The Case for a Blockbuster

by Sully on July 26, 2013

in Red Sox

Sometimes the market won’t allow it. A team can dangle the best possible package of assets for a pitcher, an outfielder, a shut-down reliever, and the sellers just aren’t there. It’s important to establish this because I don’t want the Red Sox to make a trade just for the sake of it. To the extent there is a deal to be had, though, I would like to advocate the club makes a major trade at the 2013 trade deadline, one that nets them in the neighborhood of 2-3 wins over the final two months of the season, and one that positions them significantly better for the postseason.

There are a number of reasons why. First and most obviously, Boston finds itself in a great position. It’s July 26th and the Red Sox have the American League’s best record. No matter how healthy you think the future is for this organization, something can always go wrong. There are no guarantees they will find themselves in such a promising position next year or the year after. So, the notion that they shouldn’t “mortgage the future” to make a run in 2013 glosses over the idea that perennial contention is difficult no matter how strong your farm system appears to be.

Happily, they don’t need to “mortgage the future” at all in order to net some really promising short-term help. Jose Iglesias, Will Middlebrooks, Xander Bogaerts, Deven Marrero and Garin Cecchini all project to be Major League regulars at SS or 3B. Even if Cecchini moves to the outfield ultimately, that’s four players for two slots. In the outfield, where the system is most thin, Jackie Bradley, Jr. should have a long career as a well above average center fielder, and Bryce Brentz has a shot at being a solid regular too. At catcher, Blake Swihart is popping up on top prospect lists and Christian Vazquez is known to professional scouts already as a “shutdown defender” behind the plate. Mookie Betts has had a breakout season, too.

As for pitchers, the Red Sox have six (maybe seven if you want to include Drake Britton) who figure to make good money in Major League Baseball. Henry Owens may be the most promising but he is also farthest away. Brandon Workman is already taking a big club rotation turn. Allen Webster and Rubby De La Rosa continue to develop in Pawtucket while Anthony Ranaudo has reestablished himself as a future number 3 this season in Portland. Matt Barnes, the team’s 2011 first rounder, is sporting off the charts peripherals. And remember, the Red Sox took Trey Ball, a tall lefthanded pitcher with the seventh overall pick in the 2013 amateur draft.

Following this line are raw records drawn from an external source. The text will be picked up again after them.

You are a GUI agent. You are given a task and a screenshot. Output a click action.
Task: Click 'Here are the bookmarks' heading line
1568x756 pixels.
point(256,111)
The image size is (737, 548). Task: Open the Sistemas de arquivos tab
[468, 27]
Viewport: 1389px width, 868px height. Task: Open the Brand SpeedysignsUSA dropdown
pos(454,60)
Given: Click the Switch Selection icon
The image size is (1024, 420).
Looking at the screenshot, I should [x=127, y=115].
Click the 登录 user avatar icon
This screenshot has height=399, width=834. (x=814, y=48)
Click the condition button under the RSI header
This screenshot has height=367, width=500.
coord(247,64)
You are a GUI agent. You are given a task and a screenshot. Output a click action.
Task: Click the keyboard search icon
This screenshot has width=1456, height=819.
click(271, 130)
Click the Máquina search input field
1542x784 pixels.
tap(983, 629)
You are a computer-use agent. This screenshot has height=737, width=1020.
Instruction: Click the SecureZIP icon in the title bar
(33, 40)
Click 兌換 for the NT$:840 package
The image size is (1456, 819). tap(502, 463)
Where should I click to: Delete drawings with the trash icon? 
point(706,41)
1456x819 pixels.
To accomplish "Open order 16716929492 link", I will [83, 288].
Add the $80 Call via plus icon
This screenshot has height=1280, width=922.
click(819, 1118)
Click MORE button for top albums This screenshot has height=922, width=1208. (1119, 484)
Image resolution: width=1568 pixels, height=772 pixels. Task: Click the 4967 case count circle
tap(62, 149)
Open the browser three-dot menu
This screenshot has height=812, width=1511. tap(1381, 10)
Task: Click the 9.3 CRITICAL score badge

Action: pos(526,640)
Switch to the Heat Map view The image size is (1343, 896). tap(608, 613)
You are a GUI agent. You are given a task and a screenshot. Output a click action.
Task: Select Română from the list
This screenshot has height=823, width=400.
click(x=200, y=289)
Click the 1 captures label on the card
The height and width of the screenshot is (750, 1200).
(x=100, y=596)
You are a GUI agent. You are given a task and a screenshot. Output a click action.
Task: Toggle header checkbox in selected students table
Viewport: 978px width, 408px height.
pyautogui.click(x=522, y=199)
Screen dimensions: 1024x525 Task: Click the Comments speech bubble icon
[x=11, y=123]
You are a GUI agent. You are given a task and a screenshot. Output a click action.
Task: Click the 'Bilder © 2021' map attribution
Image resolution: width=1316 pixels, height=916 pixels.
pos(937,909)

Even after factoring for expected attrition, the Red Sox have far more players in their Minor League system, players that project as Major League regulars, than could ever play for their big club. That is to say there is a subset of these prospects that has much more value on the trade market than they do in Boston’s farm system. And there’s no telling what sort of value they will have come next season. The Kansas City Royals had one of the most acclaimed farm systems ever a few years back, and what do they have to show for it? James Shields and too many Rany rants to count.

As good a position as the Red Sox find themselves in here on July 26th, if the goal is a World Series, it appears they may need reinforcements. Detroit will be a tough out in the playoffs, and the Cardinals and Braves both look phenomenal. And of course the biggest threat to the Red Sox comes in the form of the hard-charging Rays. Criticize the play-in game all you want but one fun byproduct of it is that it has reinstated prestige and significance to a division title. The Red Sox don’t want any part of a play-in game.

The Rays are getting healthy and their kids are developing. You don’t want to overreact to an incredible recent run by Tampa Bay, but this is a balanced and formidable team that isn’t going anywhere. For their part, the Red Sox may be tapering a bit. While Mike Napoli seems to be finding his groove again, it’s fair to question whether the formula Boston has used to establish their current position is one they can ride the rest of the way. Daniel Nava, Mike Carp and Jose Iglesias have been critical to the team’s success. You could forgive a skeptic for questioning how long that can keep up. Would it be all that surprising to see David Ortiz cool off? John Lackey? Felix Doubront? Is Clay Buchholz pitching again this season? What about all those bullpen injuries?

The Red Sox are still an excellent team. I just think they’re a clear top-7 team or so that has the Minor League firepower to become a clear top-3 one if they can consummate the sort of blockbuster that may or may not be out there. The purpose of this post was simply to advocate with a lot of conviction that the stars have aligned almost perfectly for the Red Sox to take their shot. They’re in contention, their farm system features both star power and depth, and they have relied on some unlikely Big League performances to reach this point. July 31st is next Wednesday so we don’t have too long to wait to see what happens.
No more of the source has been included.